The mistake that many inexperienced plaintiff's attorneys make is assuming that some magic number has been determined as the insurance company's position in advance and they are simply playing games trying to avoid reaching that figure. The fact is that the amount of money authorized to be paid on a particular file changes during the course of the pendency of the case. In an easily understood case, where liability and damages are clear, the plaintiff, from the very beginning, usually has a pretty good idea what he wants to settle the case. Insurance companies simply do not operate that way. Therefore, you must not be impatient to get down to your bottom line because, if you do, you will be clearly negotiating against yourself. The result is that the plaintiff must operate in much the same way as the insurance company and lower his demand in gradual amounts over time, allowing the insurance company and its inner workings time to gradually increase the price.
There is always a schizophrenic confusion in the minds of plaintiff's attorneys as to whether to provide critical information or to hold back. If the case is destined to go to trial, obviously the object is to hold back as much important information as you can within the rules of discovery. On the other hand, if the case is typical, regardless of size, and it will probably settle sooner or later, the plaintiff's attorney must be mindful of the fact that the insurance company needs time to adjust its reserves and obtain more authority. This is particularly true when the numbers are such that local authority will be exceeded and regional or even national authority is required. It is therefore important for the plaintiff's attorney to make sure that the defense attorney, and therefore the insurance company, is given sufficient information to evaluate the case at a level consistent with what will be seen at trial, well in advance of the MSC and well in advance of trial.

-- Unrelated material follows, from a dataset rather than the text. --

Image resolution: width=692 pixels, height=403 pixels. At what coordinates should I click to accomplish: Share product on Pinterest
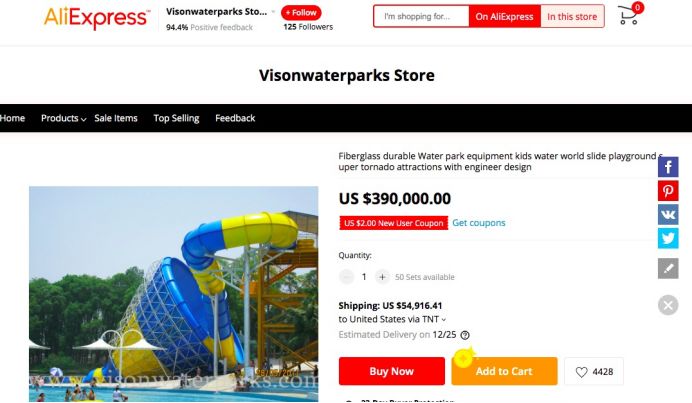(668, 191)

There is nothing more frustrating than having a claims adjuster and defense attorney wiling to pay the price that plaintiff will accept and simply not having sufficient time to be able to offer that at the MSC or before the trial commences. It is far better to provide information to the defense, with the obvious exception of critical impeachment, months in advance of the mandatory or mediation in order to give the excruciatingly slow bureaucratic wheels of most insurance companies time to bring the carrier's thinking up to a level consistent with that of the plaintiff's attorney. You can argue a blue streak with the defense attorney or the adjuster at a settlement conference, but if the people who control the purse strings haven't been sufficiently educated well in advance, they are never going to pay the right figure.
All settlements are a compromise and, statistically, if plaintiff's attorneys try every single case then, looking at it from the big picture, the total payout would be substantially higher. On an individual case basis, however, there are plaintiffs who would lose particular cases. Therefore, even the most successful plaintiff's trial lawyers, handling the largest cases, sooner or later settle most of them. It is only necessary to understand the way in which insurance companies operate to be able to play the system for the maximum result and go to trial only when necessary and only when the offer is simply not at a level reasonably close to the potential value.